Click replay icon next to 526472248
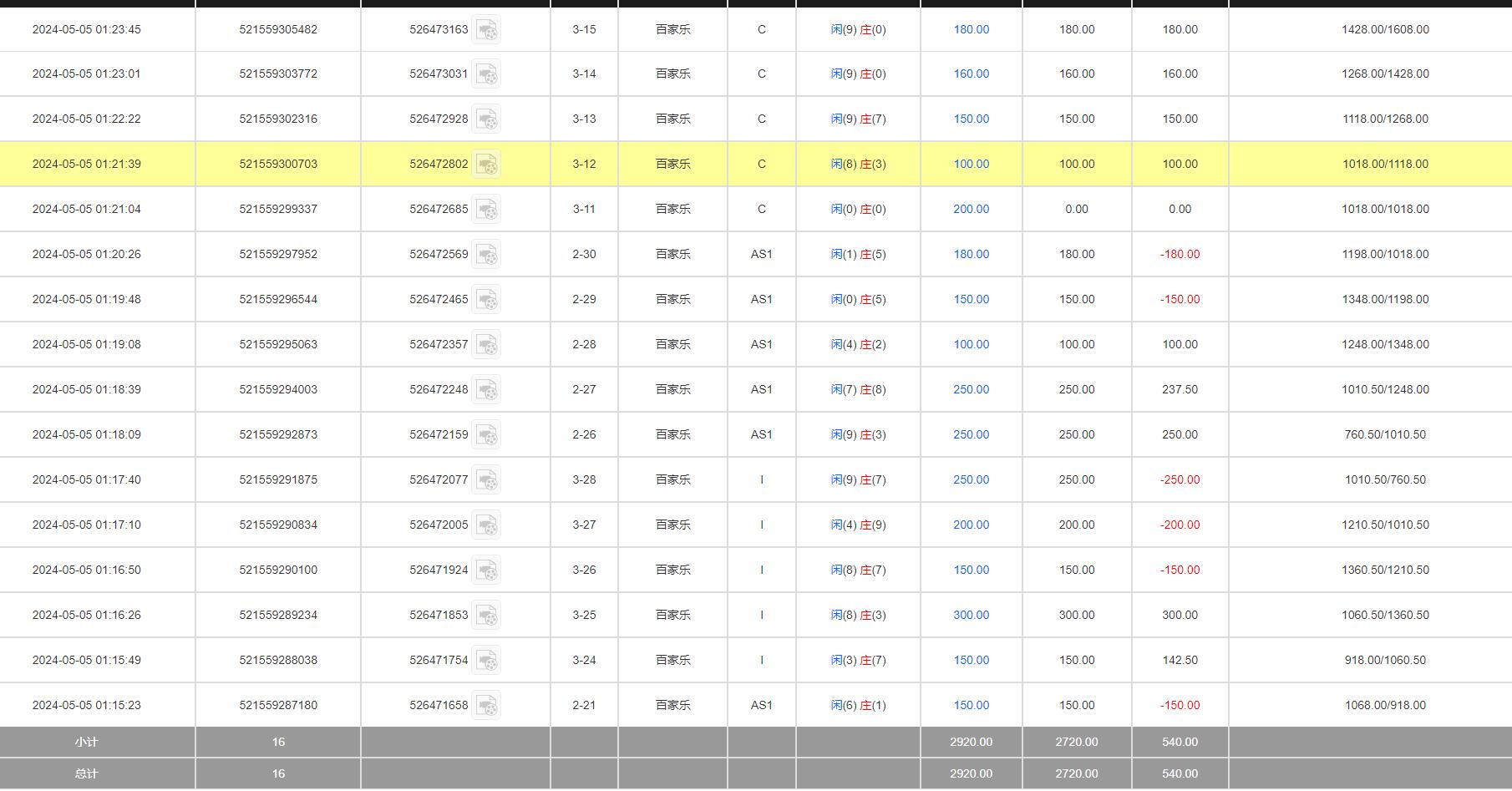Screen dimensions: 1512x791 click(486, 390)
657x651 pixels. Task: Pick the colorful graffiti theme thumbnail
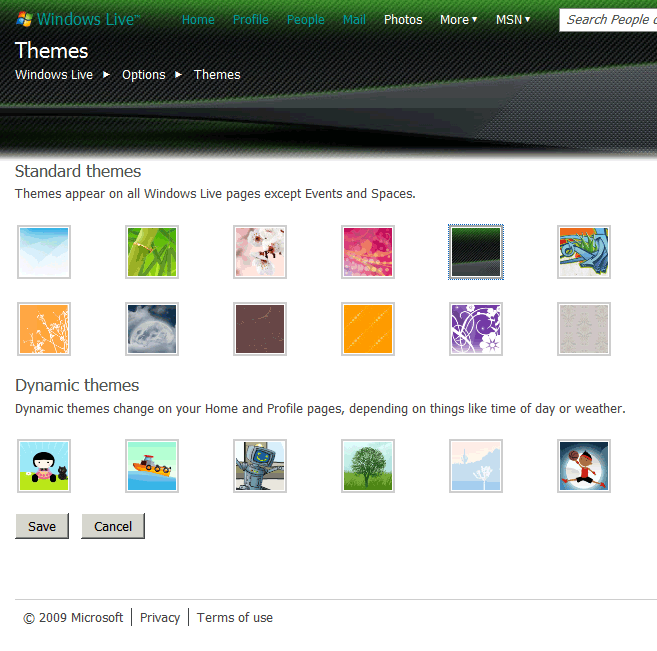[584, 252]
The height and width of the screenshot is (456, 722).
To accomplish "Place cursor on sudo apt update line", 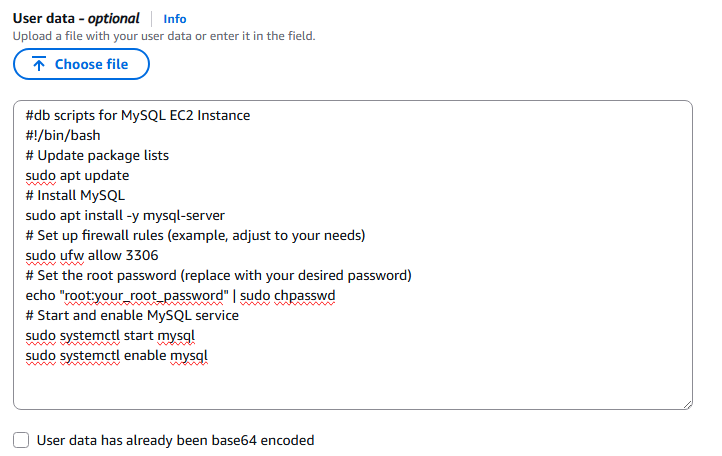I will click(x=77, y=175).
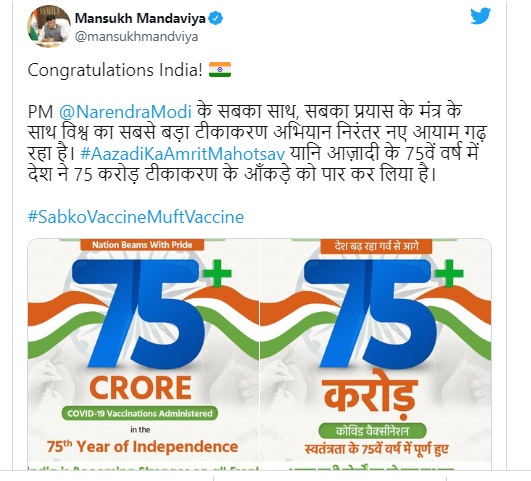Click the Nation Beams With Pride banner
This screenshot has height=481, width=531.
(142, 245)
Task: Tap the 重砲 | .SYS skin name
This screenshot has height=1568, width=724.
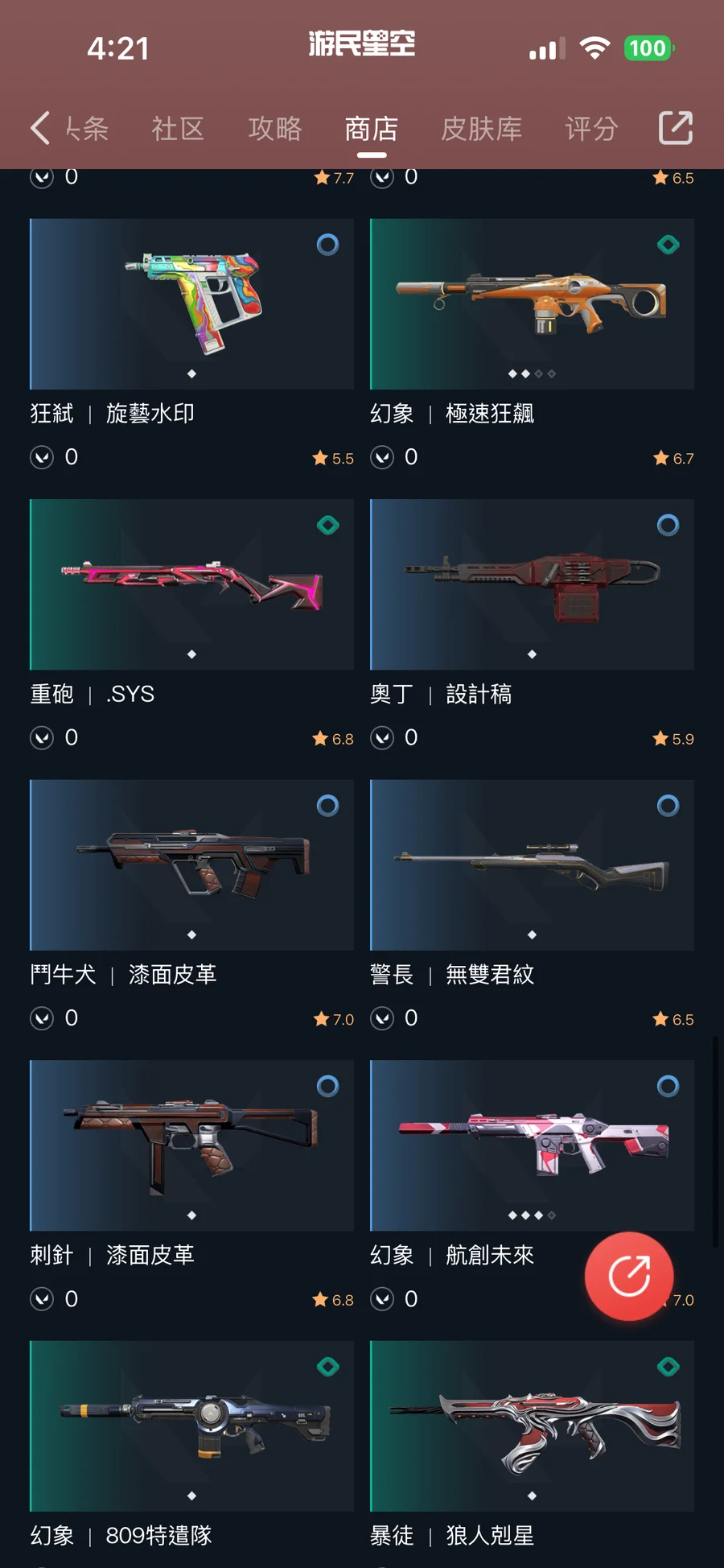Action: 93,694
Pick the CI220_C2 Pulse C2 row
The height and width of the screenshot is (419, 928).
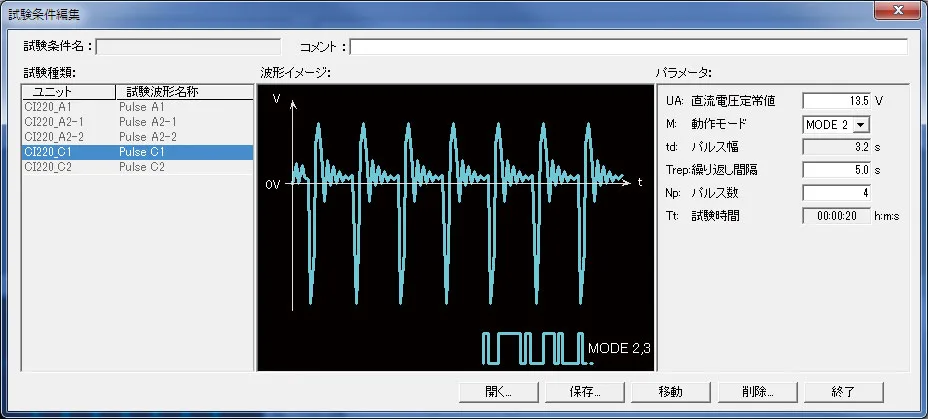(135, 167)
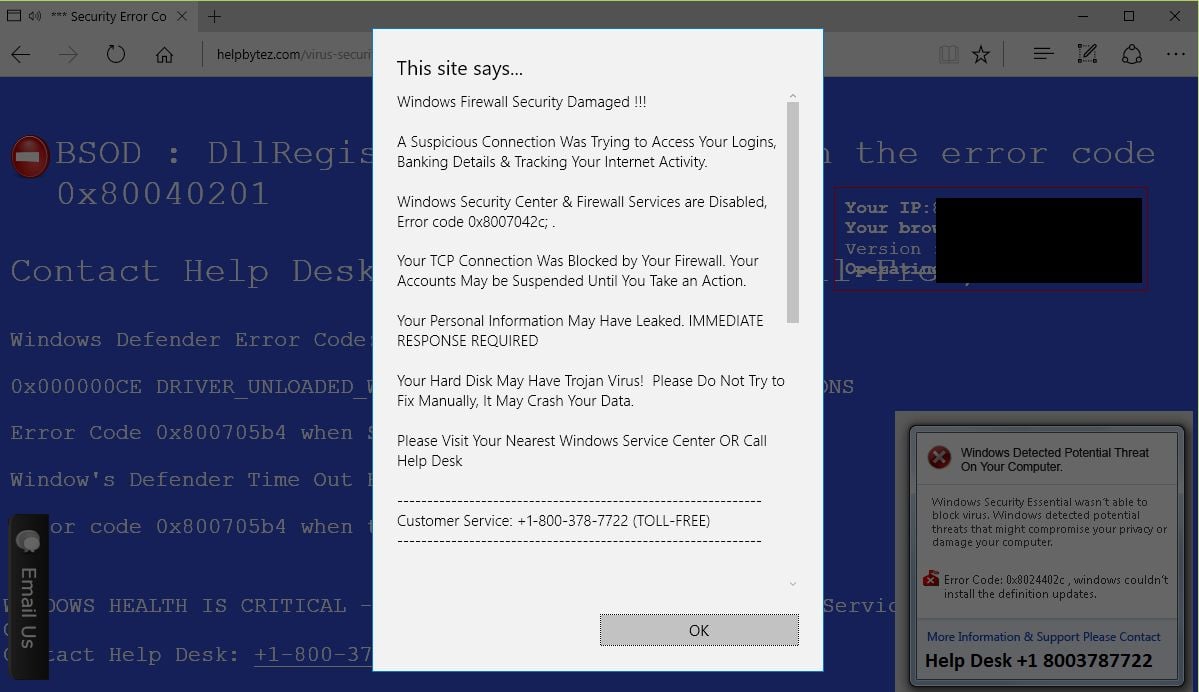Reload the page with Refresh icon

coord(115,54)
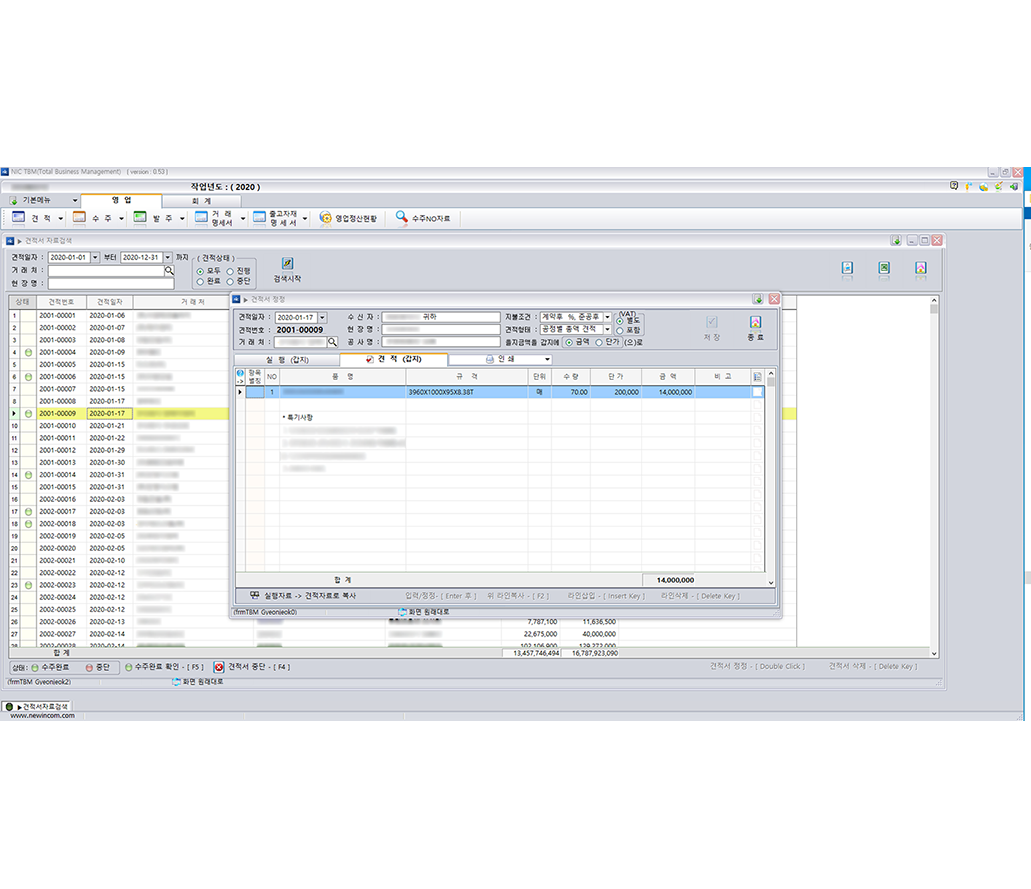Click the 종료 exit icon in 견적서 정정

[755, 323]
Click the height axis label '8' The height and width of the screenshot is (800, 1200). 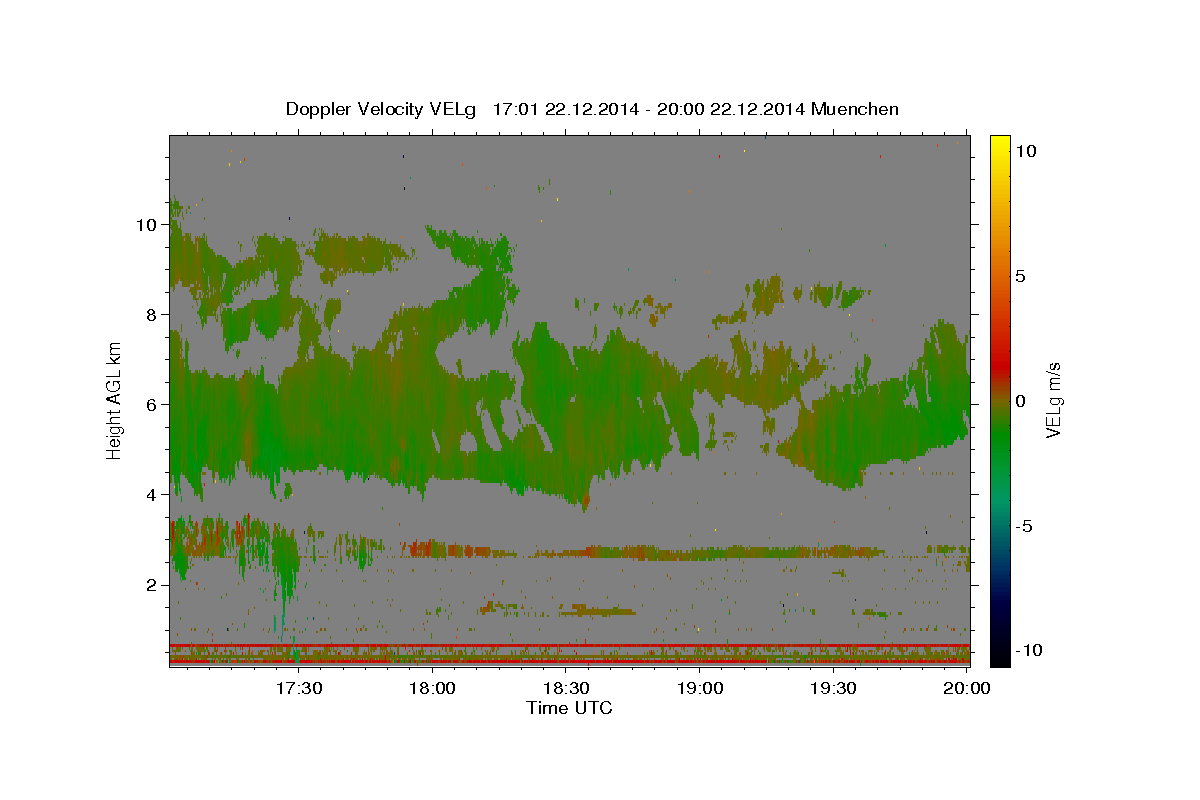(x=151, y=315)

▶ **PROBLEM DESCRIPTION**
Reproduce the data above line for line, from its first line through the line containing "The height and width of the screenshot is (456, 722).", both ends included, with the pictures omitted and nothing more.

▶ **ANSWER**
Click replay icon next to 526472248
Screen dimensions: 1512x791 click(486, 390)
657x651 pixels. Task: Pick the colorful graffiti theme thumbnail
[584, 252]
The height and width of the screenshot is (456, 722).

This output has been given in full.